*TASK PROMPT:*
Can you find the lines of the listing that include "chevron" and copy every one?

*PROVIDED MATERIAL:*
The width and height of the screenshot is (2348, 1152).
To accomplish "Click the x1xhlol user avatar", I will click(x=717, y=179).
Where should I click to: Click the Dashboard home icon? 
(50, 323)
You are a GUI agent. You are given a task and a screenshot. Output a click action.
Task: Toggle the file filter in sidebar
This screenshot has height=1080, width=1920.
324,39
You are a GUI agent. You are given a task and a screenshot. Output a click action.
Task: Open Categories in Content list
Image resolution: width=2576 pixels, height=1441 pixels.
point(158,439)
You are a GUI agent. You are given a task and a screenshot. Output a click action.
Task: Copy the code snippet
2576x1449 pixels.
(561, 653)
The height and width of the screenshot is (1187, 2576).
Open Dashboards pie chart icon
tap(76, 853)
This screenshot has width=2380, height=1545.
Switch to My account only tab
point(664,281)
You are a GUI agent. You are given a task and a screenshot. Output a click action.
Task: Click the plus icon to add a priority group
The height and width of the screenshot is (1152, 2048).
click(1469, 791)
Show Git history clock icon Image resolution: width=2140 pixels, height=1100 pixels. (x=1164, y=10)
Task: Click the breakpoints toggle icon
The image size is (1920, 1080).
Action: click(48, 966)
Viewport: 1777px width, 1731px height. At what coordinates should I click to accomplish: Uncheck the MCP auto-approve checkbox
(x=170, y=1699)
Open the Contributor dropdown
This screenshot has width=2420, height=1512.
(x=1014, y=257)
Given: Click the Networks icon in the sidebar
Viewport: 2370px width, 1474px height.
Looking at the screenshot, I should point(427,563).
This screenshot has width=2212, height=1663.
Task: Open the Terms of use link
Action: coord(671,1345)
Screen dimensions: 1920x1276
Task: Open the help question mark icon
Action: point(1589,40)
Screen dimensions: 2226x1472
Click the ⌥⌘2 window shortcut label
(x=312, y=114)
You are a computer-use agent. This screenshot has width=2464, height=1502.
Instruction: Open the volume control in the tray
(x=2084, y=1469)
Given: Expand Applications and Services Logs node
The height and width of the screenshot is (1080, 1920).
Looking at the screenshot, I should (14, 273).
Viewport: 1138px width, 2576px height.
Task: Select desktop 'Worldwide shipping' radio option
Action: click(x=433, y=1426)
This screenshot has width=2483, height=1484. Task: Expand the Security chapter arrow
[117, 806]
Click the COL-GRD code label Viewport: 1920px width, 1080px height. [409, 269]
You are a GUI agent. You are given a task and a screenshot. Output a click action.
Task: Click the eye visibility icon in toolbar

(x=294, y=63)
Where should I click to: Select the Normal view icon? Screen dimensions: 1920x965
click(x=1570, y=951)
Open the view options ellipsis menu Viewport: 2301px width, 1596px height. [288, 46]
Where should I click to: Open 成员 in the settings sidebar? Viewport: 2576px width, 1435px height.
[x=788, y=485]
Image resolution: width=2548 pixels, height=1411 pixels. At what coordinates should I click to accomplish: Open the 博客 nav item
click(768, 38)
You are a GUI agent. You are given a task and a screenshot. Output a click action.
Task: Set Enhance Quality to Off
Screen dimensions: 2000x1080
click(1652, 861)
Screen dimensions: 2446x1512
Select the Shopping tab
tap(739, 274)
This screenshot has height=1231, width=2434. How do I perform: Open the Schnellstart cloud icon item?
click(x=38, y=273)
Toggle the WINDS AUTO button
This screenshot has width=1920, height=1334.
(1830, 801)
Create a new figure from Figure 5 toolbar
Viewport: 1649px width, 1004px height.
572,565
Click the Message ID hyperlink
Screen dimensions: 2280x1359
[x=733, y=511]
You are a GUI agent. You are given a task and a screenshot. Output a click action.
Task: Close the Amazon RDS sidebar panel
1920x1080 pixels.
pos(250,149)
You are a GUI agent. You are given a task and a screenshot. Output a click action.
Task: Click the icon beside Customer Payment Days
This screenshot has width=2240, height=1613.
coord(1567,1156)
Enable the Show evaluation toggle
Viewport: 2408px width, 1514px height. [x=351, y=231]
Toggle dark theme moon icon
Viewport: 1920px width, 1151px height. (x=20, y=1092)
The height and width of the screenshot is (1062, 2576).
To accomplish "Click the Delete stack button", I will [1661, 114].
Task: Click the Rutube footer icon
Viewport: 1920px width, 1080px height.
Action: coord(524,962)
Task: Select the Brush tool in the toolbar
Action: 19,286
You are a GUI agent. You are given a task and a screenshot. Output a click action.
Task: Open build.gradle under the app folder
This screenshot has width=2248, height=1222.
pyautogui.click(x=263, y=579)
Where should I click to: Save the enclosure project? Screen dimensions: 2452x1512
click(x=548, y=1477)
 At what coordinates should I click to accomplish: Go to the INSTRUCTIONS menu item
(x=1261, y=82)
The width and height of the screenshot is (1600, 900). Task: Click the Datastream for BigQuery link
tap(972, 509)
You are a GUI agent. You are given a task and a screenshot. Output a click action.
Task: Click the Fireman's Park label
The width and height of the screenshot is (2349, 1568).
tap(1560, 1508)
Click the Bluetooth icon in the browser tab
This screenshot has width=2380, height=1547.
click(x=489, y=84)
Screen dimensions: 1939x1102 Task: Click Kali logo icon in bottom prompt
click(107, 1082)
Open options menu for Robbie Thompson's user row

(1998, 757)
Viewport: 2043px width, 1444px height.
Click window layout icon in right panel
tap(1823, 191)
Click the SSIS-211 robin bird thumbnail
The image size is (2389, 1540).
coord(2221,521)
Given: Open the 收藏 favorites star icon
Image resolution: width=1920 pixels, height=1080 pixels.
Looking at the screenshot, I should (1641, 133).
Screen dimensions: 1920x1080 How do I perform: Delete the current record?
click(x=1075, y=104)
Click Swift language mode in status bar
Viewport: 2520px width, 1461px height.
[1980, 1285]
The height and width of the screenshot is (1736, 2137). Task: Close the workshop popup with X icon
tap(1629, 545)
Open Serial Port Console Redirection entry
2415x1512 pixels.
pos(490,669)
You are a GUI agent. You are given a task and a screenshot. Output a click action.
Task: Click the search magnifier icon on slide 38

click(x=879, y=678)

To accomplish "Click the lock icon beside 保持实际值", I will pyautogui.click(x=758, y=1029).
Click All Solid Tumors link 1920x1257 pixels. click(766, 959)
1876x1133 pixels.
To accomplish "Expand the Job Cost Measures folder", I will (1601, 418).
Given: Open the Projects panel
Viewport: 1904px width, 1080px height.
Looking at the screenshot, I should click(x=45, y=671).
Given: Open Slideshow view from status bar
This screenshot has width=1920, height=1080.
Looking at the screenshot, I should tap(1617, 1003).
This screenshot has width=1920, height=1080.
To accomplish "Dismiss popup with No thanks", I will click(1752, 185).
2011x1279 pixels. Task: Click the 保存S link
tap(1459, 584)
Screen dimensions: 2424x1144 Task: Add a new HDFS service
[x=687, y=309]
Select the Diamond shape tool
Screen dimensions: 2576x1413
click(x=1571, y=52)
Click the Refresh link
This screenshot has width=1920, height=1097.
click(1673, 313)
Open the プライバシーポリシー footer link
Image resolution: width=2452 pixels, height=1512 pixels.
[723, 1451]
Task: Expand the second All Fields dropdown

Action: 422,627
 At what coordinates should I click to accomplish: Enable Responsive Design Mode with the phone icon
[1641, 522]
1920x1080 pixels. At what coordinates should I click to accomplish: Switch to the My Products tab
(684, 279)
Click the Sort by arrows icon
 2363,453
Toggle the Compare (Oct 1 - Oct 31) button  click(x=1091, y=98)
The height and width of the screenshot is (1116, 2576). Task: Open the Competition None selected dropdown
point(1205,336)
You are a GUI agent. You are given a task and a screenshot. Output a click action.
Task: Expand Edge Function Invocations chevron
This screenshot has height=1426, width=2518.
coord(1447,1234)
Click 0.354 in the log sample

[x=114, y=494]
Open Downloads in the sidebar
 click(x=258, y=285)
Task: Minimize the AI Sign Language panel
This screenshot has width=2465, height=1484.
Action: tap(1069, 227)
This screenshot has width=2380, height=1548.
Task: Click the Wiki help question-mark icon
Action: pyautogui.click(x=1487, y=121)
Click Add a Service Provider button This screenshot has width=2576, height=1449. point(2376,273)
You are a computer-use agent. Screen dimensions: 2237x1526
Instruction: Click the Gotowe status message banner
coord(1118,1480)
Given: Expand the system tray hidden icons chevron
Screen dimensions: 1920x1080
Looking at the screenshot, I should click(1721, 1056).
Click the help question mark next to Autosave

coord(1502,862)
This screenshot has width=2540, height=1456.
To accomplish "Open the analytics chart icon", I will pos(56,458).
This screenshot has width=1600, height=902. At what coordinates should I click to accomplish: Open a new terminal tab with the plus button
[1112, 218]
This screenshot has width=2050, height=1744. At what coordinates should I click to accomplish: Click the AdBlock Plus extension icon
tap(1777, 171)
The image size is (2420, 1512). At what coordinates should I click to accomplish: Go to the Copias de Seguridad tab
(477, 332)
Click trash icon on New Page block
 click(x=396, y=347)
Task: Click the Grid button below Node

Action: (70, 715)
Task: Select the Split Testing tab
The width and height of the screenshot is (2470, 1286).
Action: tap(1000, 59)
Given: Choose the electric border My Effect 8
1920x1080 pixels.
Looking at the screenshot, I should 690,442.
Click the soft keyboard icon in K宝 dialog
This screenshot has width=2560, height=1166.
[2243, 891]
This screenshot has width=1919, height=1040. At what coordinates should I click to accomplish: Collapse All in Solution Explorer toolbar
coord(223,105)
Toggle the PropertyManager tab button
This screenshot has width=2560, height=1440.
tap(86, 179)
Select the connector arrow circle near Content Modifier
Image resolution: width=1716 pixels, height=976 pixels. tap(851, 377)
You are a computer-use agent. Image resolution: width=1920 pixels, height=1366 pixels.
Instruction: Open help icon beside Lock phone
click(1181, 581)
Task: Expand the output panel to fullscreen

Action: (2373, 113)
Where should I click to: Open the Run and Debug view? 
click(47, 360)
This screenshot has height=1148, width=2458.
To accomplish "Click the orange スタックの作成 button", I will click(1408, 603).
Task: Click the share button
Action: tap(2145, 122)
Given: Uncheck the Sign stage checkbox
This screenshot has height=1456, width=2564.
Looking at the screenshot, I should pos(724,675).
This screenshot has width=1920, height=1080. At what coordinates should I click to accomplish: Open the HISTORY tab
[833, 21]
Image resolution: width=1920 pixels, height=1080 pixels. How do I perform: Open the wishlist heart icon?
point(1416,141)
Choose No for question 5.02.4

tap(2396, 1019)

*TASK OUTPUT:*
Task: Expand Edge Function Invocations chevron
Given: Expand the system tray hidden icons chevron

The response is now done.